We are ingesting sftp log. The logfile rotates once every 24h. "headers" are set in the new file every rotation which gets indexed.
Unlike every other event indexed, the "linecount" for this event is 2 instead of 1 so they are pretty easy to spot.
#Date: Mon Jan 10 00:00:00 CEST 2020
#Fields: date time ip port .........
I've seen examples regarding skipping header lines in CSV files, though this is a textfile. It is not a huge issue though still something which is a bit irritating.
Is it possible to skip these lines so they are not forwarded/indexed? How would I go about accomplishing this?
Thank you in advace
Hi and thanks
Hm, so basically I could do something like:
[source::/my/source/here] TRANSFORMS-null= setnull
[setnull] REGEX = ^#[a-zA-Z]+: DEST_KEY = queue FORMAT = nullQueue
In the same files where I define field extraction? Currently this TA lives on the search heads and the universal forwarder collecting the log. Do I need this TA anywhere else or would that be enough?
Thank you again
As per documentation: "Although similar to forwarder-based routing, queue routing can be performed by an indexer, as well as a heavy forwarder." Which means that you need to create a TA and deploy it to the indexer(s) or heavy forwarder (if your are using it).

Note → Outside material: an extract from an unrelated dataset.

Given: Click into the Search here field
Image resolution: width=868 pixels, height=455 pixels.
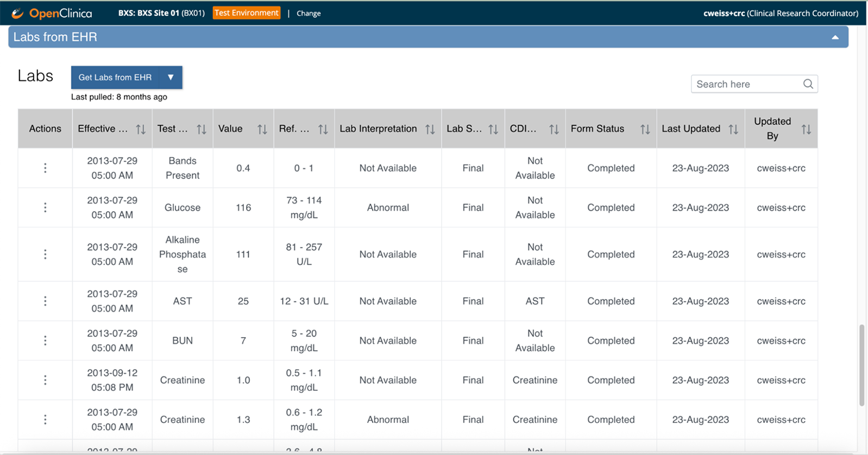Looking at the screenshot, I should [x=747, y=84].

The transforms file should be ok, if you are sure that events you want to keep, will not match provided REGEX.
Ah, the "caveat" at the end...
So yeah, I need to deploy the TA to the indexers to "skip" these header events once per 24h. Not sure I understand the manual here 100% though. Is it enough if this config is present on indexers and heavy forwarders, or should I push this to universal forwarder and search heads as well?
Regarding the regex, no events should ever start with # for this source, so that should be OK.
Thank you again! Fantastic feedback